WASHINGTON – One-fourth of older adults with schizophrenia shifted between remission and nonremission status in the first-ever large-scale longitudinal outcome study of older adults with schizophrenia spectrum disorder living in the community.
The 4-year longitudinal data revealed a lower persistent remission rate than had been suggested by earlier cross-sectional studies. "Our findings suggest that in addition to the increasingly recognized difficulties that older adults with schizophrenia face with respect to physical health, there is substantially more psychiatric instability than previously believed," said Dr. Carl I. Cohen, professor of psychiatry and director of the division of geriatric psychiatry at the State University of New York Downstate, Brooklyn.
Schizophrenia typically develops in the second or third decade of life, and increasing numbers of patients are surviving into old age with the disorder. Between 80% and 85% of people aged 55 years and over with schizophrenia developed it prior to age 45, with prevalence estimates for schizophrenia in adults aged between 45 and 60 of about 0.6% to 1%.
However, over the next two decades, there will be a doubling of the number of people aged 55 years and over with schizophrenia, from about 550,000 in 2005 to 1.1 million in 2025. By that time, about one-fourth of people with schizophrenia will be in this older age bracket. And in contrast to previous decades, most of these individuals are living in the community rather than in institutional settings, Dr. Cohen noted at the annual meeting of the American Association for Geriatric Psychiatry.
Recent cross-sectional studies of older adults have found remission rates of 49% (Am. J. Geriatr. Psychiatry 2008;16:966-73), 47% (J. Int. Neuropsychol. Soc. 2008;14:479-88), and 29% (Schizophr. Res. 2011;126:237-44). In longitudinal studies of remission and associated predictors in younger persons with schizophrenia, rates of clinical remission after an initial clinical episode ranged from 17% to 88% (Curr. Opin. Psychiatry 2011;24:114-21). On follow-up, the percentage of patients maintaining remission ranged from 50% to 89% (Rev. Epidemiol. Sante Publique 2009;57:25-32 and Schizophr. Res. 2009;115:58-66), with remission occurring in some of the originally nonremitted patients over time.

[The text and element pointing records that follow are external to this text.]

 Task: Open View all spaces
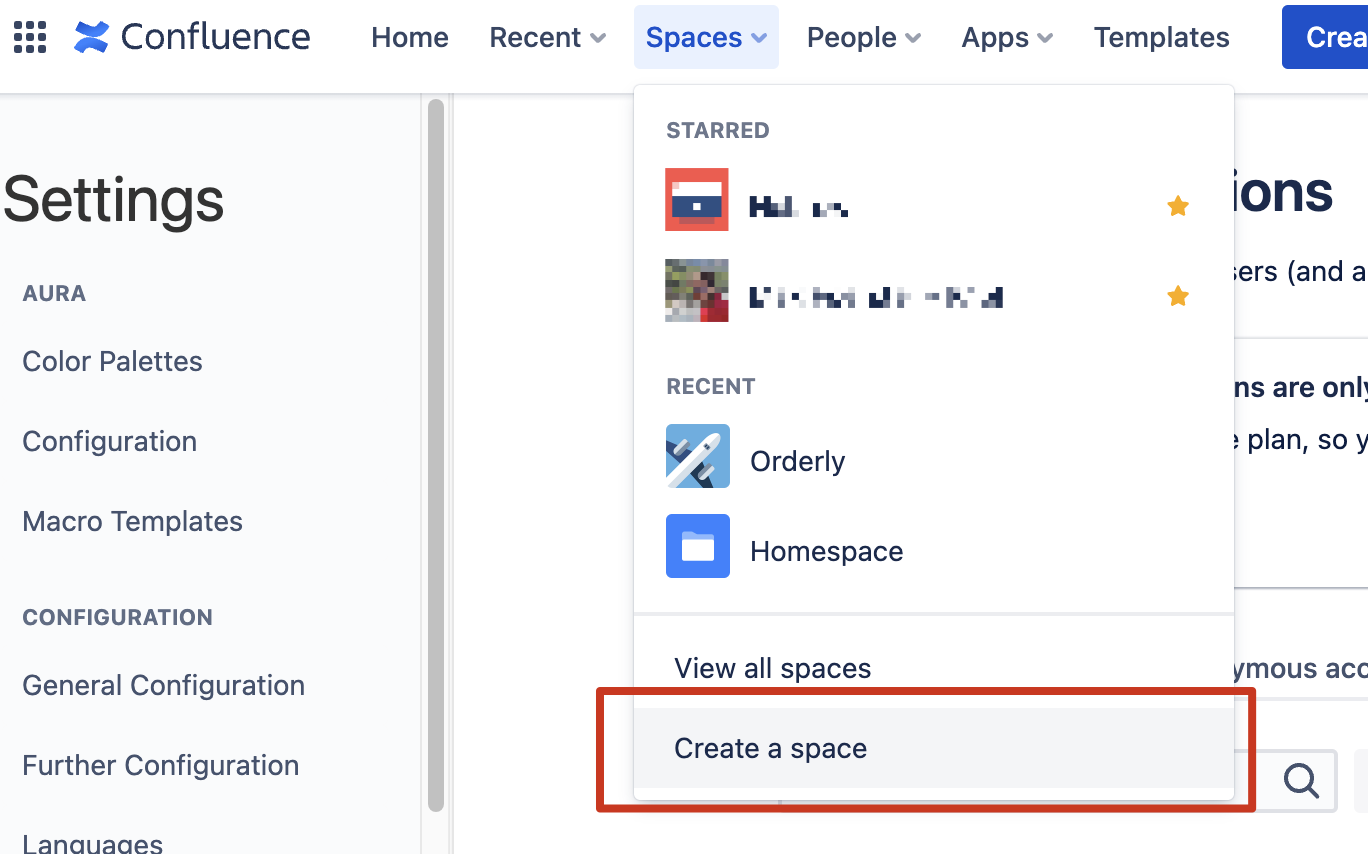click(772, 668)
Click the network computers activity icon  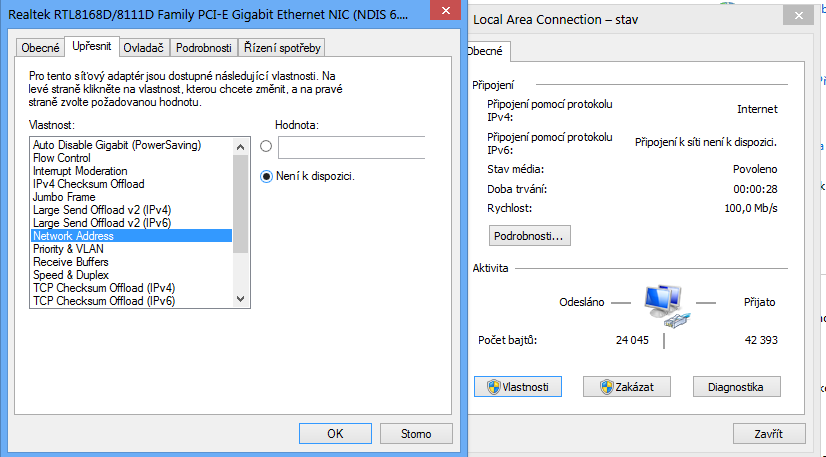click(x=665, y=305)
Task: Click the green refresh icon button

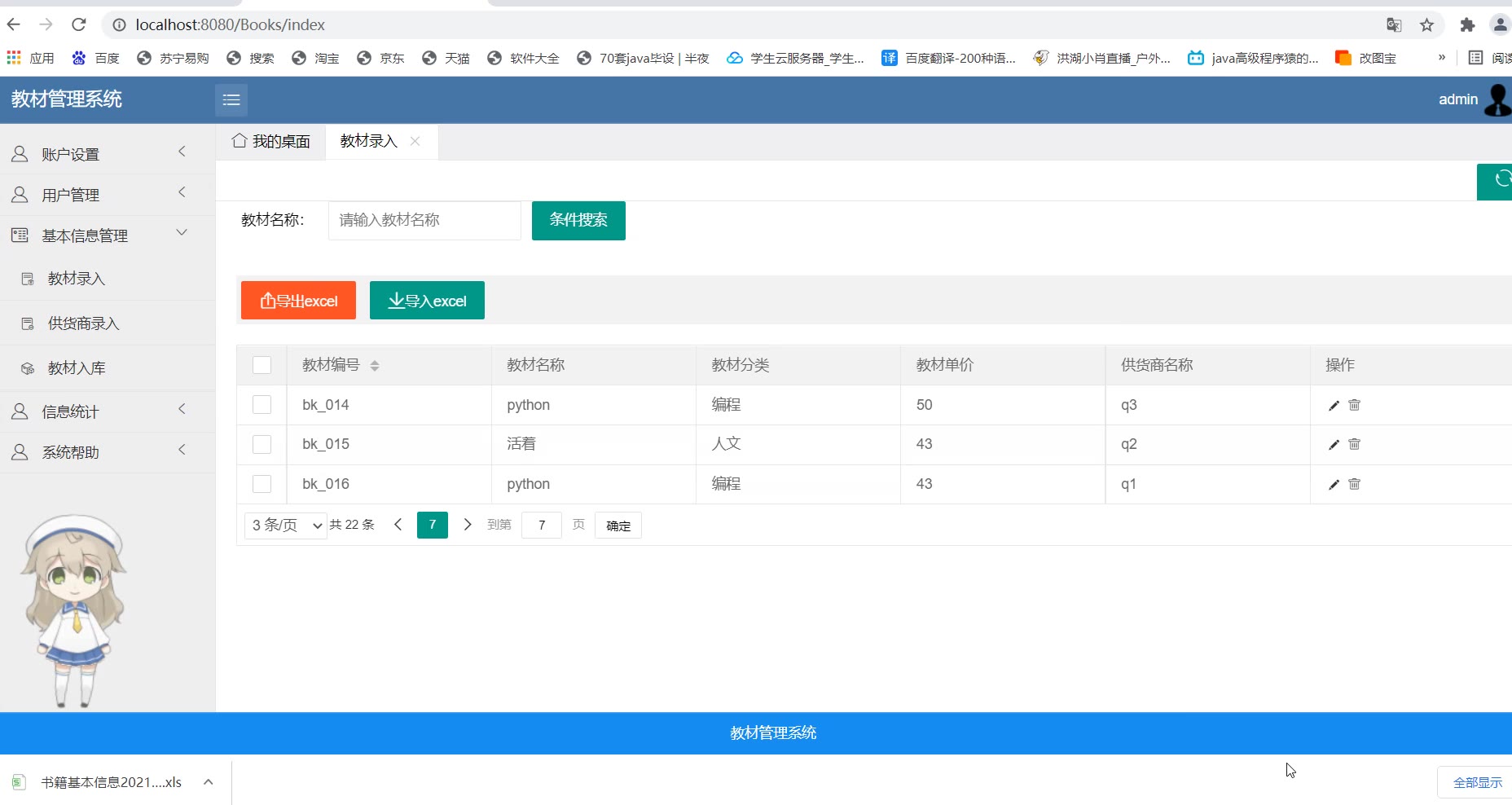Action: pyautogui.click(x=1499, y=181)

There have been no previous longitudinal studies in older adults, he said.
Dr. Cohen and his associates previously conducted a cross-sectional study of 198 community-dwelling adults with schizophrenia aged 55 years and over, and found that that 49% met the clinical criteria for remission, 66% met the Positive and Negative Syndrome Scale (PANSS) criteria of 3 or fewer of 8 domains, and 83% had had no hospitalizations in the past year (Am. J. Geriatr. Psychiatry 2008;16:966-73). Thus, "the study showed that symptom remission is a realistic goal for many patients," Dr. Cohen said.
In that study, four variables were associated with remission: fewer total network contacts, a greater proportion of intimates, fewer lifetime traumatic events, and higher Dementia Rating Scale scores. Type of residence, use of mental health services, and use of psychotropic medication had no significant association with remission, he said.
In the current longitudinal study, a total of 104 patients aged 55 years and older with schizophrenia spectrum disorders participated in follow-up interviews. They were followed for a mean of 52 months (range, 12-116 months). They had a mean age of 61 years, 55% were men, and 55% were white. Two-thirds (65%) lived in supported residences, while the other 35% lived independently or with family members.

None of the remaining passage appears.